[Énoncé] Recopiez le passage du texte sur les essais nucléaires français qui commence par "Le vrai visage" et se poursuit jusqu'à "armes nucléaires (TNP).".

[Extrait du texte]
-*-*-

Ce document a été élaboré par André Gsponer, physicien nucléaire des hautes énergies. Directeur de l'ISRI (Independent Scientific Resarch Institute) à Genève.
à voir, sa participation pour un rapport technique en 1999 pour INESAP ( International Network of  Engineers and Scientists Against Proliferation ) :
[ http://www.inesap.org/ ] ,  [ http://www.fas.org/nuke/hew/News/INESAPTR1.html ] ,
[ http://nuketesting.enviroweb.org/hew/News/INESAPTR1.html ]


(ajout août 2002) : L'article qui suit a beaucoup circulé dans les forums de discussions de Usenet et par d'autres canaux d'echanges d'informations de l'internet sous cette forme.
A l'origine il s'agit d'un article publié au Colloque AMFPGN/ASCREN,  Assemblée Nationale, Paris, le 26 janvier 1996. Voir la Gazette Nucléaire de 1996 qui en donne les références et le contexte.


 

Le vrai visage de la simulation

André Gsponer
Réflexion à propos des essais nucléaires français
Janvier 1996
 
 

On peut distinguer aujourd'hui trois catégories d'arsenaux nucléaires: thermonucléaire, rustique et virtuel.

D'abord, il y a les arsenaux des cinq membres permanents du Conseil de sécurité de l'O.N.U.: les Etats-Unis, La Russie, La Grande-Bretagne, la France et la Chine. Ces pays jouissent d'un privilège, reconnu par le droit international: la possession d'armes nucléaires. Juridiquement, ce statut découle du fait que ces cinq pays avaient procédé à des essais nucléaires avant 1967, c'est-à-dire avant la date fixée par le Traité de non-prolifération des armes nucléaires (TNP).

-*-*-

[Données enregistrées]
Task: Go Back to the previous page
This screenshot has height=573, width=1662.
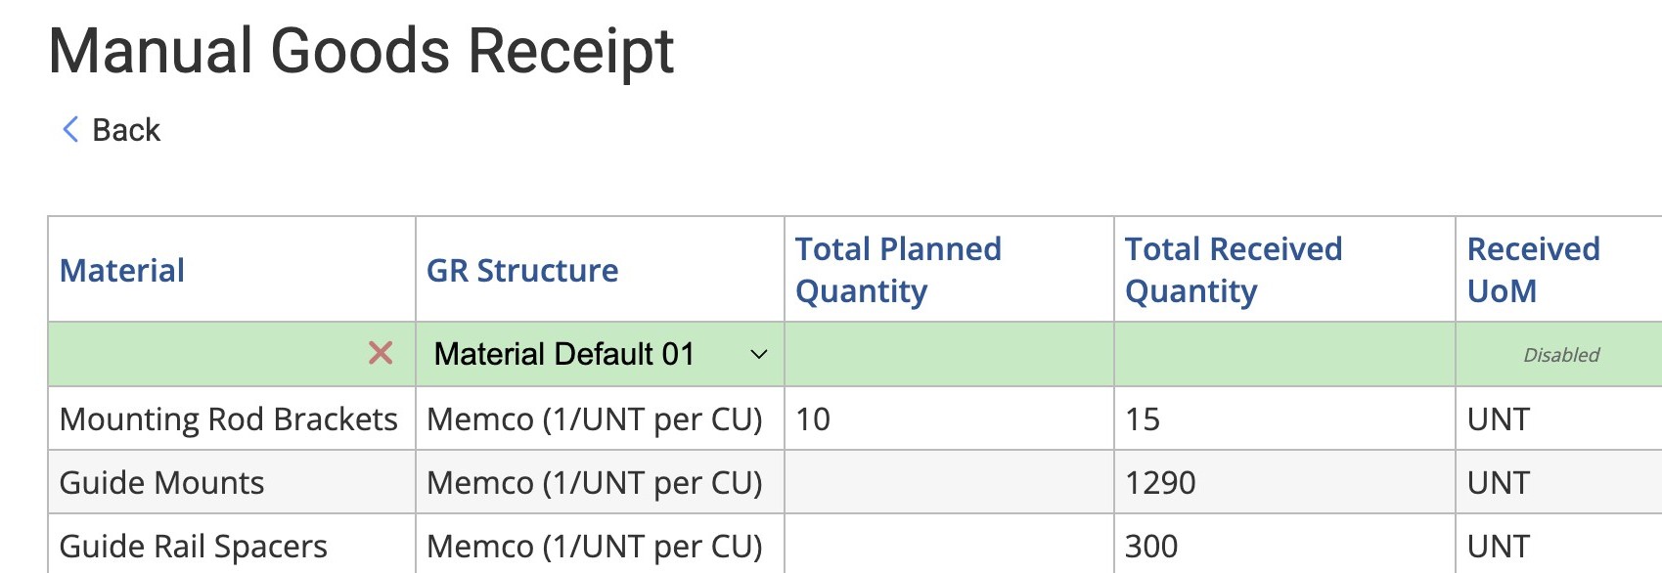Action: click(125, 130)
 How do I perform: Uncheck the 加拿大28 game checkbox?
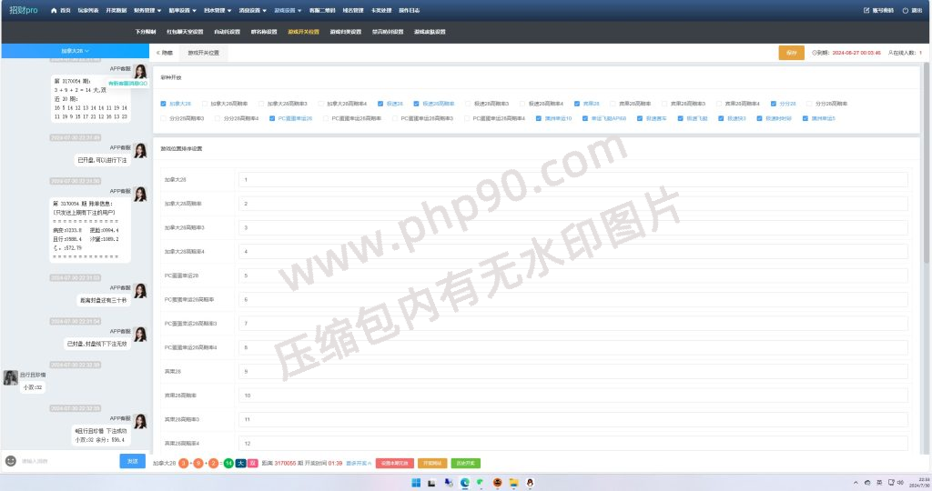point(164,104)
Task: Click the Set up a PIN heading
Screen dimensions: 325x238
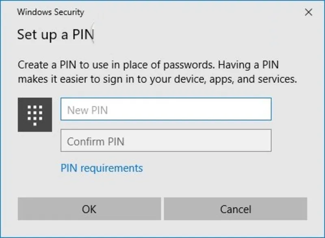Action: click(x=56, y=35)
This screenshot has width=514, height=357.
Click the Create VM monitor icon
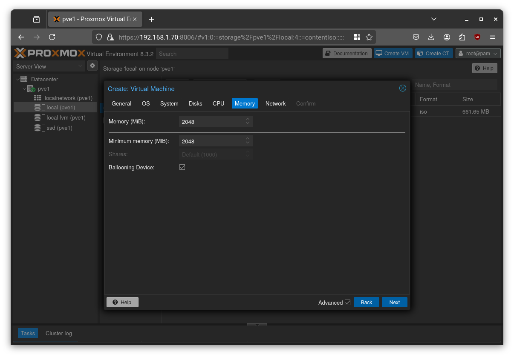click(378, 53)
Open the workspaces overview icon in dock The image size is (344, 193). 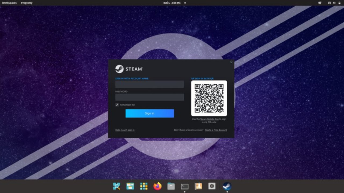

-*-*-

[Solution détaillée]
Le vrai visage de la simulation

André Gsponer
Réflexion à propos des essais nucléaires français
Janvier 1996
 
 

On peut distinguer aujourd'hui trois catégories d'arsenaux nucléaires: thermonucléaire, rustique et virtuel.

D'abord, il y a les arsenaux des cinq membres permanents du Conseil de sécurité de l'O.N.U.: les Etats-Unis, La Russie, La Grande-Bretagne, la France et la Chine. Ces pays jouissent d'un privilège, reconnu par le droit international: la possession d'armes nucléaires. Juridiquement, ce statut découle du fait que ces cinq pays avaient procédé à des essais nucléaires avant 1967, c'est-à-dire avant la date fixée par le Traité de non-prolifération des armes nucléaires (TNP).